Abstract

The capacity of 12 soils to degrade atrazine was studied in laboratory incubations using radiolabelled atrazine. Eight soils showed enhanced degradation of this compound. Twenty-five bacterial strains able to degrade atrazine were isolated by an enrichment method from 10 of these soils. These soils were chosen for their wide range of physico-chemical characteristics. Their history of treatment with atrazine was also variable. The genetic diversity of atrazine degraders was determined by amplified ribosomal restriction analysis (ARDRA) of the 16S rDNA gene with three restriction endonucleases. The 25 bacterial strains were grouped into five ARDRA types. By sequencing and aligning the 16S rDNA genes, the isolates were shown to belong to the Gram-negative species Chelatobacter heintzii, Aminobacter aminovorans, Stenotrophomonas maltophilia and to the Gram-positive genus Arthrobacter crystallopoietes.

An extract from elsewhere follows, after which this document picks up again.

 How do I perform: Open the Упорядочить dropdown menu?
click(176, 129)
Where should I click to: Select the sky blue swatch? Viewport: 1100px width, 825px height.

These species were not described previously as being capable of atrazine degradation. Most Gram-negative bacteria could mineralise (14)C ring labelled atrazine and carried the atzA, atzB, atzC and trzD genes. Gram-positive strains could convert atrazine to cyanuric acid and carried only the atzB and atzC genes. In this study, we describe the atrazine degradation capacities and corresponding genes in bacterial species that were not known as atrazine degraders. We report for the first time the occurrence of the trzD gene in these atrazine-mineralising bacteria and we demonstrate the potential use of colony hybridisation to isolate bacteria involved in atrazine degradation.